Author: Elizabeth Wein

Purchase: Available May 4th in the UK and May 2nd in the US

Overall rating: 4/5

Great for: Lovers of classic, historical mysteries in the style of Agatha Christie with a young adult twist

Themes: young adult, coming-of-age, thriller, historical fiction

Review: It has been five years since the author, Elizabeth Wein, published her best-selling Code Name Verity series and proved herself as a proficient and poignant author. Already readers are keen to discover more about the unforgettable cast of characters, and Wein has delivered!

Her 2017 release, The Pearl Thief, features the same protagonist as her former duology, Lady Julia Beaufort-Stuart. It can also work as a stand-alone piece, as it details one summer in the character’s life prior to the events detailed in the original series.

Set in 1930s Britain, this focuses on Lady Julia’s return to her grandparents regal home, in the summer of her fifteenth year. However, she isn’t here for a holiday. With the death of her grandfather and the accumulation of a lifetime of debt, the house is to be sold and converted into a school. Julia is to assist her family in organising their ancestral belongings and heirlooms.

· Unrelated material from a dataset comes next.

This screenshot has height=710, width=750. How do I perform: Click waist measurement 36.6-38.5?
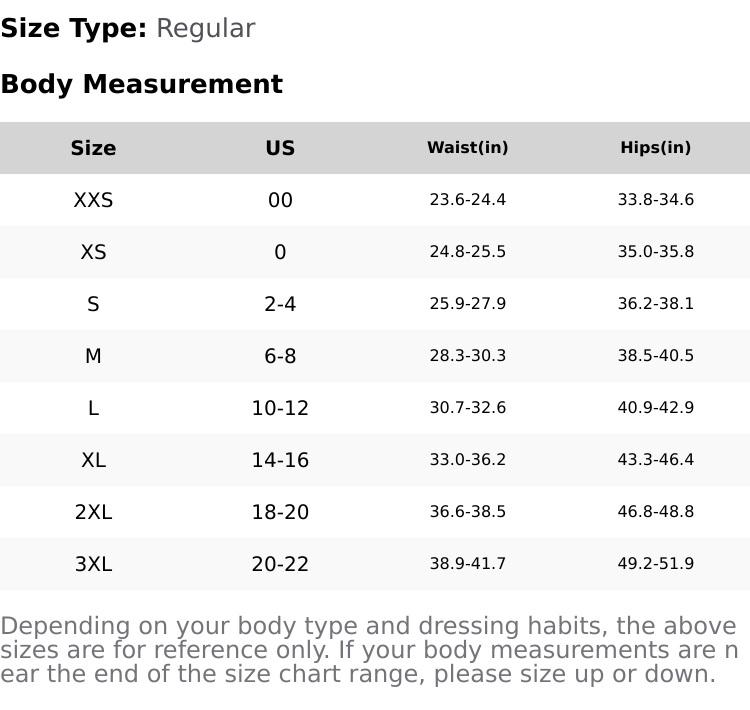click(467, 512)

Further troubles are heaped on this broken family when Julia is struck by a mysterious assailant, forcing her into a coma and resulting in memory loss. Another household member disappears and all fingers are pointed at the neighbouring tinker family. It is up to Julia to save their reputation and to dispel the community’s hostility to the innocent travellers.

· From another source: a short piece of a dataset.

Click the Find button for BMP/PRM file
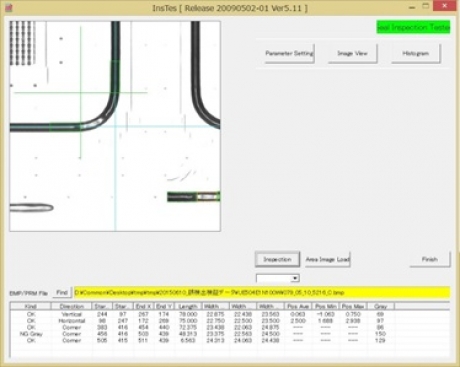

On the brink of womanhood, Julia is a vibrant and sassy character. She represents a modern woman, with her independent nature and penchant for self-sufficiency. The reader can feel nothing but affinity for this character and share in her determination to solve the mysteries plaguing her family.

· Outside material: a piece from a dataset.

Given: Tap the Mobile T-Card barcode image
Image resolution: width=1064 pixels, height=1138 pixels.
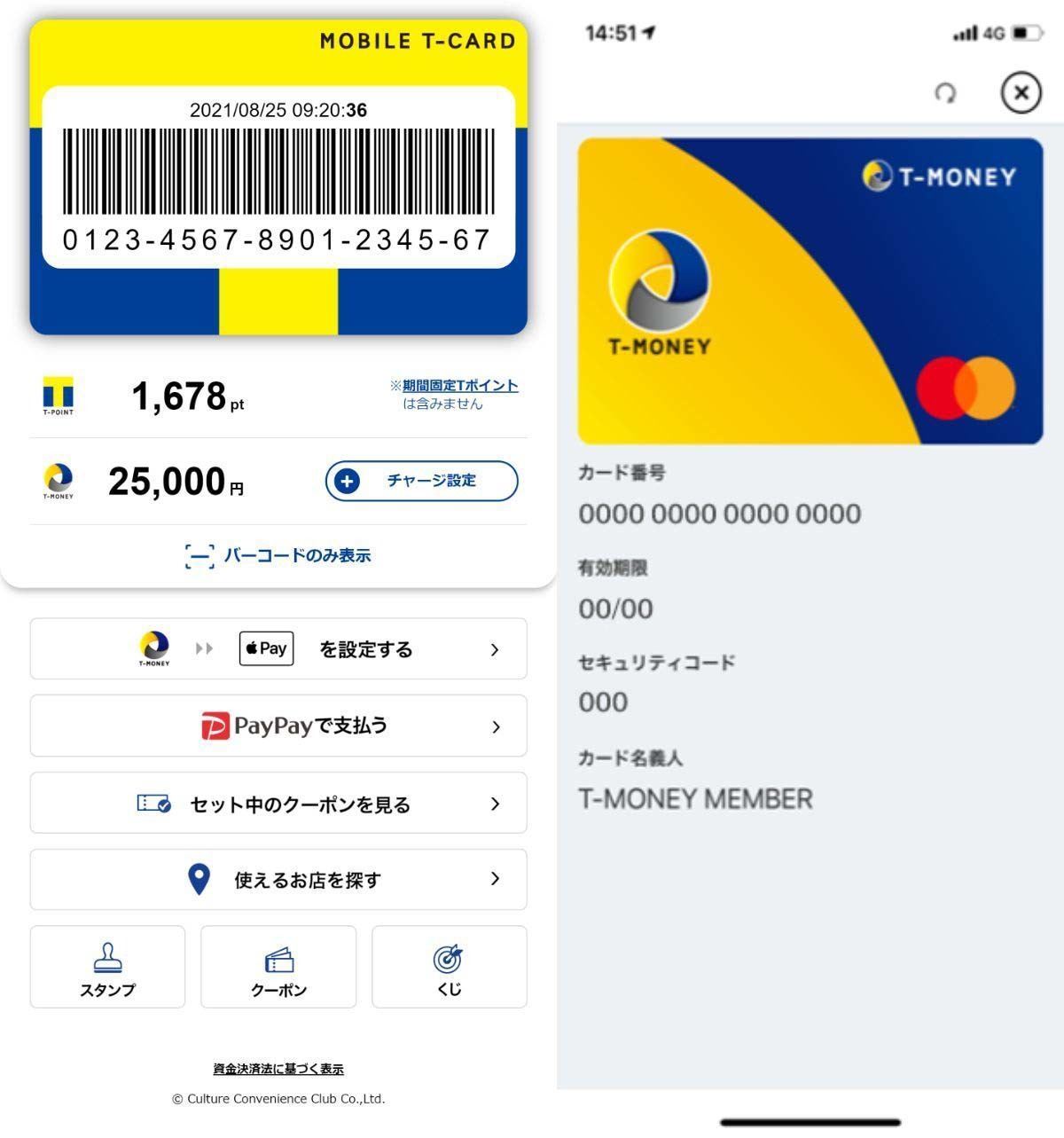Looking at the screenshot, I should (x=278, y=171).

For it is not just Julia’s story that this book unravels. The focus on ancestry and familial history was fascinating and proved Wein’s stellar power at creating a full and believable history for her stories and her cast.

This story had the feel of another timeless classic, To Kill a Mockingbird. The focus of the plot seemed to be about one thing, but was actually addressing larger social issues in a powerful and positive way. Wein’s upfront and unapologetic writing was sometimes witty and sometimes thrilling, but always raw and poignant. She did not deliver just one story, but a multitude of stories all bundled into one narrative.

This is a fascinating insight into 1930s Britain and furthered her already acclaimed and beloved literary creations. Lady Julia has become one of my favourite heroines and my new favourite detective!